> **ASSIGNED TASK**
In the entries below, find the line with "Open the pull_request.mergeable" and the line with "Select Electric Heating". Reproduce those two lines and every line between them exactly, and nothing more.
---------- EXTRACTED RECORDS
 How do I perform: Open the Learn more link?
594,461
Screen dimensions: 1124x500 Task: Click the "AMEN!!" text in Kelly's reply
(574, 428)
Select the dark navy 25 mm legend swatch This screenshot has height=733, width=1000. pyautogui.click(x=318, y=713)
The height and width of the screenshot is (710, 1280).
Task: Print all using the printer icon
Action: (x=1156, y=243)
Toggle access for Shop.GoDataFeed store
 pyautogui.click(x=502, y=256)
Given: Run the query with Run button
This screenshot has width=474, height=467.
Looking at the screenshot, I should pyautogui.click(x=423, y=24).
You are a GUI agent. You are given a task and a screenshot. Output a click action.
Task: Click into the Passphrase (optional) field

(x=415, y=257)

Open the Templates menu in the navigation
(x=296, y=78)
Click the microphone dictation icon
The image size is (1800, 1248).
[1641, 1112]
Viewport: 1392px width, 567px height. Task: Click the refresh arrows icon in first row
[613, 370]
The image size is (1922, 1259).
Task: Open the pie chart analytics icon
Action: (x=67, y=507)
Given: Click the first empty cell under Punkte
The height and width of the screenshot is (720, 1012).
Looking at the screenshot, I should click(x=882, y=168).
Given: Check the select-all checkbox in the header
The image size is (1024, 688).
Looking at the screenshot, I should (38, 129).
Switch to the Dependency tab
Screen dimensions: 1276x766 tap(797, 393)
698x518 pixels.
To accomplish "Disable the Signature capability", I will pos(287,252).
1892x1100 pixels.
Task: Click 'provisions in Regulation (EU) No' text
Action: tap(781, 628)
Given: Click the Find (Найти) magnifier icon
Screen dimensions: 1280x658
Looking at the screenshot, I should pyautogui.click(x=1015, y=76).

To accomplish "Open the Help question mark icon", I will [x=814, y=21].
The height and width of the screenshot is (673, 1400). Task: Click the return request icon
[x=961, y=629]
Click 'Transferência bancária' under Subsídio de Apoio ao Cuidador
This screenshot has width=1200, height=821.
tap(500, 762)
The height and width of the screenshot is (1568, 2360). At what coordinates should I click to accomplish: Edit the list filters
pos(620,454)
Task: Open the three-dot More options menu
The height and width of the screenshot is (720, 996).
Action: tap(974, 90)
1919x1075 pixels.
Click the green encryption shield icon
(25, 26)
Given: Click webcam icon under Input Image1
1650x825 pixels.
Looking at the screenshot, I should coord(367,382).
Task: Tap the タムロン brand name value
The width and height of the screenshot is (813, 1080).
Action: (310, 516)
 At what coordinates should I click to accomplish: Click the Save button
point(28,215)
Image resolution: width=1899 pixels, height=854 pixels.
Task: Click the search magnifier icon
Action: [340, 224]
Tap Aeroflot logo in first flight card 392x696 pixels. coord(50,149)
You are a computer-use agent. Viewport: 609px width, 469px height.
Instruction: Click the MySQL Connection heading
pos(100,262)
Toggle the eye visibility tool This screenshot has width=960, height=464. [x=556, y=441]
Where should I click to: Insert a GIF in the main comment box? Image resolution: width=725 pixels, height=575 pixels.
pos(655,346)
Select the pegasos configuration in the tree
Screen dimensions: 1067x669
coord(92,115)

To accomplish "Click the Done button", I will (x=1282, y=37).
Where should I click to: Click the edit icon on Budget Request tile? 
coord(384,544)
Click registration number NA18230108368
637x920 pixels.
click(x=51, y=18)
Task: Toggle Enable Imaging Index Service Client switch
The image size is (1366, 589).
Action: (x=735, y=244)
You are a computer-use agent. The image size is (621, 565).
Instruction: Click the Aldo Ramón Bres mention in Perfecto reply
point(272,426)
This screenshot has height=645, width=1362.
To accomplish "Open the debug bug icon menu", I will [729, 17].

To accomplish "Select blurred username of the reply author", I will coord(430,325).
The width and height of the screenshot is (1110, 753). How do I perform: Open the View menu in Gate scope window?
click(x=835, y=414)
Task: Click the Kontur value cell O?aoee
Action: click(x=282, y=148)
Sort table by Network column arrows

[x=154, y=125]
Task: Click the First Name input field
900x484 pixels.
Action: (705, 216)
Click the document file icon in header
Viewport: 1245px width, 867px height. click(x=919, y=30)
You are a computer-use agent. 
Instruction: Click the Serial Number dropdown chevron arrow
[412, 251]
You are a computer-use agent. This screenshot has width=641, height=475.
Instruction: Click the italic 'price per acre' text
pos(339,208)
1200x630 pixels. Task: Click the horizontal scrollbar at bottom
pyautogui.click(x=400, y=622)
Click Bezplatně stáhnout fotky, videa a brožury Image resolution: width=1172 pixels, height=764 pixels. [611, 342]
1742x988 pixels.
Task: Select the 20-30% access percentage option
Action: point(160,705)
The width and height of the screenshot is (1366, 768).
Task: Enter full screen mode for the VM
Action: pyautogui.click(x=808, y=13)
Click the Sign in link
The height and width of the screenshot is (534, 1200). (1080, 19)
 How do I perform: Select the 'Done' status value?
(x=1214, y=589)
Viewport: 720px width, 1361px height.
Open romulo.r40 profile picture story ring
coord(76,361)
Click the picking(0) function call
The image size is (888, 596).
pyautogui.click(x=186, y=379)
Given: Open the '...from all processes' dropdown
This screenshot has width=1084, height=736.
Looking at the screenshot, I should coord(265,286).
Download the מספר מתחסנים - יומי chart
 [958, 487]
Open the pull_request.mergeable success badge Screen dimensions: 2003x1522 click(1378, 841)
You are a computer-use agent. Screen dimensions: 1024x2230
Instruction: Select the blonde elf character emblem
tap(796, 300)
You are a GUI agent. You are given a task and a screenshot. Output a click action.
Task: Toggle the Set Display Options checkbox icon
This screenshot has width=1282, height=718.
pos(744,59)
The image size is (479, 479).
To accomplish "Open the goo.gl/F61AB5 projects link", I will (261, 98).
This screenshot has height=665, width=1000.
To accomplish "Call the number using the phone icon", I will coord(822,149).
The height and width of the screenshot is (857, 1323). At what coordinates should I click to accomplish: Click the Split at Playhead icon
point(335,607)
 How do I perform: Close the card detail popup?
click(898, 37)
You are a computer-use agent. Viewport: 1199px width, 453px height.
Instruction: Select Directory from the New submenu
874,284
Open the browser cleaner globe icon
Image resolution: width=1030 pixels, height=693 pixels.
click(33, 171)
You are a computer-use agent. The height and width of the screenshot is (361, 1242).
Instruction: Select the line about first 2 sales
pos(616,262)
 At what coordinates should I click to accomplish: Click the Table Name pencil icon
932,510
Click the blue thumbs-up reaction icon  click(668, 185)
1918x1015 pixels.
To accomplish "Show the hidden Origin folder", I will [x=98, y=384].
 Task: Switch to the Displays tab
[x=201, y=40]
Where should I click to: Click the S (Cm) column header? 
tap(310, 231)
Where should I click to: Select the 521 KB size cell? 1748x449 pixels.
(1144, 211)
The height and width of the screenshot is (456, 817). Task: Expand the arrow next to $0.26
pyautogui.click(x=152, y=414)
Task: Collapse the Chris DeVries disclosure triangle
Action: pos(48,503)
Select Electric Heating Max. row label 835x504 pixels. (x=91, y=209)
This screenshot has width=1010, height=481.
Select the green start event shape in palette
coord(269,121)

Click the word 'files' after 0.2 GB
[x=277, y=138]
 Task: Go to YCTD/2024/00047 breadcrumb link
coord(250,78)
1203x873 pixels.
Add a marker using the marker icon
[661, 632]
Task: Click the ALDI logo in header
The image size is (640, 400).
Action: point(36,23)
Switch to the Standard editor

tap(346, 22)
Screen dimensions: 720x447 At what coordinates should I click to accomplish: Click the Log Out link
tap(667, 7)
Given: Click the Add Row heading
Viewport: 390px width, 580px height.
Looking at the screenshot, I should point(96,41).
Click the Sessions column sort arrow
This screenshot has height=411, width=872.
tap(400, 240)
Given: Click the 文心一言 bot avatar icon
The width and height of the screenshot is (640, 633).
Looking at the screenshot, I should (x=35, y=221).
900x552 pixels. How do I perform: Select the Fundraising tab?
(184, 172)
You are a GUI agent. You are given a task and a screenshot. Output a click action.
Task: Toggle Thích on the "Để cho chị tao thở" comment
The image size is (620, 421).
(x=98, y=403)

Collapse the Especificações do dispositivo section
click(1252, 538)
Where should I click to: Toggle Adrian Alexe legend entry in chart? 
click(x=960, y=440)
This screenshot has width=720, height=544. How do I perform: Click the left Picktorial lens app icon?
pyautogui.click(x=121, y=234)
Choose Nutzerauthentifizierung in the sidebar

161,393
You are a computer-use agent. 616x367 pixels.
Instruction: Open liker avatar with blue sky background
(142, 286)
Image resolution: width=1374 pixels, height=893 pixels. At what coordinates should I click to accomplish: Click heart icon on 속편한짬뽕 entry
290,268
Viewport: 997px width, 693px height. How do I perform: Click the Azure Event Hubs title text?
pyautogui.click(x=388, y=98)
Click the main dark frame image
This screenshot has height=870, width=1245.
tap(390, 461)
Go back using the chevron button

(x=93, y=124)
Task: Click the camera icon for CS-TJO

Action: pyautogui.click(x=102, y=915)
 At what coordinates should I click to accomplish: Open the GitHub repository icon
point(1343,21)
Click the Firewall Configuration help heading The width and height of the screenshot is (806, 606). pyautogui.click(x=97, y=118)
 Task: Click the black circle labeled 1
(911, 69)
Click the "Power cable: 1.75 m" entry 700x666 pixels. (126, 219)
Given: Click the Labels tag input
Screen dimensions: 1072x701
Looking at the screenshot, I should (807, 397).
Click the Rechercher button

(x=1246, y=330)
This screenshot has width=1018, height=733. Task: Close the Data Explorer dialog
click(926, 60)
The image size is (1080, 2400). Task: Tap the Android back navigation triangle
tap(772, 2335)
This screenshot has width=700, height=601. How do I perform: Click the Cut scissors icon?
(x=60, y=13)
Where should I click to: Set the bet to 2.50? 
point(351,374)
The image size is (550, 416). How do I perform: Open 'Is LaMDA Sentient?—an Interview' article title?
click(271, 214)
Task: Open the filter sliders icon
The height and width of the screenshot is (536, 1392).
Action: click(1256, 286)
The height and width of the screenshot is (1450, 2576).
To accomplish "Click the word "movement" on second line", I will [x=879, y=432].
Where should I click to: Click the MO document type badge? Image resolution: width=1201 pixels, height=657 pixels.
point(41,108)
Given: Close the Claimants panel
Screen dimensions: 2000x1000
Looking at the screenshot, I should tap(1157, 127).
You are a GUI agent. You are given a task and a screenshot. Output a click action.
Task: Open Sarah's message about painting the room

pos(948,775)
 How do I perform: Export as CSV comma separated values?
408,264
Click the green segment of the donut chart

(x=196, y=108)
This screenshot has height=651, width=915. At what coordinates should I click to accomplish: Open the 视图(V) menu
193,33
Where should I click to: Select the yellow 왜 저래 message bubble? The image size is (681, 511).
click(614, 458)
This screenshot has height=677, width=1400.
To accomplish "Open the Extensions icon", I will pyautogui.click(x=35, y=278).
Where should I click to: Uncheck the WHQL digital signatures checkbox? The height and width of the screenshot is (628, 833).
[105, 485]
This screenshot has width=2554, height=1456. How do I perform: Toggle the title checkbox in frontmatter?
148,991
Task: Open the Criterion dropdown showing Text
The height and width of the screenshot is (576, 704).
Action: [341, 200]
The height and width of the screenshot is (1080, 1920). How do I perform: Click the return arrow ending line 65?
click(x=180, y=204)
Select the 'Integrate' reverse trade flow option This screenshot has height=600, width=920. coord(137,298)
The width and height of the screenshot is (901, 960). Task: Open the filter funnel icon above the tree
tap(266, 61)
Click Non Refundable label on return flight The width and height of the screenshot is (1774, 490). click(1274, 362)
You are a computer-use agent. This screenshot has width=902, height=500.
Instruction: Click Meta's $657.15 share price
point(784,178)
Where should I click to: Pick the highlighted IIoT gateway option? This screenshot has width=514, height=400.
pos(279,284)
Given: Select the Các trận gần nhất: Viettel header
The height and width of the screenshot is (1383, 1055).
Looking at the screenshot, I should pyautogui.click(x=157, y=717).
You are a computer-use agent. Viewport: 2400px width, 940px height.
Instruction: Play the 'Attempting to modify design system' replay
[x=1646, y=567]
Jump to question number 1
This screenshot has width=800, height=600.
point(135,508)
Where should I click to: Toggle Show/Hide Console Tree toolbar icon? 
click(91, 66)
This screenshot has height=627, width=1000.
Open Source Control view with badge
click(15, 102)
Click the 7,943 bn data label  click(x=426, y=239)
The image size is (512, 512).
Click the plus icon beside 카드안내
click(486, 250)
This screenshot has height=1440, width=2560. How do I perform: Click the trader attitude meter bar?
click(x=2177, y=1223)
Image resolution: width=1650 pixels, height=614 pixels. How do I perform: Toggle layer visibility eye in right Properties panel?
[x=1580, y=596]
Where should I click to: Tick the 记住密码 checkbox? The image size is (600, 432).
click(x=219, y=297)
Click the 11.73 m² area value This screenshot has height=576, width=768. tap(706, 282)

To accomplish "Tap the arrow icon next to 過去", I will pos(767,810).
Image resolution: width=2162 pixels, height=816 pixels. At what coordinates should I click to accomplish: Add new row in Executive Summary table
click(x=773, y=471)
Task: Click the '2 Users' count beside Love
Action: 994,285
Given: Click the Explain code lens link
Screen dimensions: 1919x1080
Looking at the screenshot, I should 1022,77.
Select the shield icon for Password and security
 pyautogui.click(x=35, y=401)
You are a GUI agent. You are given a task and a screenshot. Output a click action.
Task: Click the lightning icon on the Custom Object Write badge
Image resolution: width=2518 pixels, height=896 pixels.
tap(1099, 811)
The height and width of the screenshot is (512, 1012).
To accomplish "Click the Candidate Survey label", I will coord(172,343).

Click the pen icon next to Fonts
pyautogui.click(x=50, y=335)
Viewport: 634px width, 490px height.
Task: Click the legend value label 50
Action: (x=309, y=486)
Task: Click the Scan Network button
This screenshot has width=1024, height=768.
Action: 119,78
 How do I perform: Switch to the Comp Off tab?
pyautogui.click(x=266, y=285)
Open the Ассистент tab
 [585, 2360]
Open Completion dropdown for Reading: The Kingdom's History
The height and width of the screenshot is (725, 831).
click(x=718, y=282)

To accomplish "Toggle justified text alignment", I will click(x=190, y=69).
--------------------
> **SOLUTION TO THE PROBLEM**
Open the pull_request.mergeable success badge Screen dimensions: 2003x1522 click(1378, 841)
You are a computer-use agent. Screen dimensions: 1024x2230
Instruction: Select the blonde elf character emblem
tap(796, 300)
You are a GUI agent. You are given a task and a screenshot. Output a click action.
Task: Toggle the Set Display Options checkbox icon
This screenshot has width=1282, height=718.
pos(744,59)
The image size is (479, 479).
To accomplish "Open the goo.gl/F61AB5 projects link", I will (261, 98).
This screenshot has height=665, width=1000.
To accomplish "Call the number using the phone icon", I will coord(822,149).
The height and width of the screenshot is (857, 1323). At what coordinates should I click to accomplish: Click the Split at Playhead icon
point(335,607)
 How do I perform: Close the card detail popup?
click(898, 37)
You are a computer-use agent. Viewport: 1199px width, 453px height.
Instruction: Select Directory from the New submenu
874,284
Open the browser cleaner globe icon
Image resolution: width=1030 pixels, height=693 pixels.
click(33, 171)
You are a computer-use agent. The height and width of the screenshot is (361, 1242).
Instruction: Select the line about first 2 sales
pos(616,262)
 At what coordinates should I click to accomplish: Click the Table Name pencil icon
932,510
Click the blue thumbs-up reaction icon  click(668, 185)
1918x1015 pixels.
To accomplish "Show the hidden Origin folder", I will [x=98, y=384].
 Task: Switch to the Displays tab
[x=201, y=40]
Where should I click to: Click the S (Cm) column header? 
tap(310, 231)
Where should I click to: Select the 521 KB size cell? 1748x449 pixels.
(1144, 211)
The height and width of the screenshot is (456, 817). Task: Expand the arrow next to $0.26
pyautogui.click(x=152, y=414)
Task: Collapse the Chris DeVries disclosure triangle
Action: pos(48,503)
Select Electric Heating Max. row label 835x504 pixels. (x=91, y=209)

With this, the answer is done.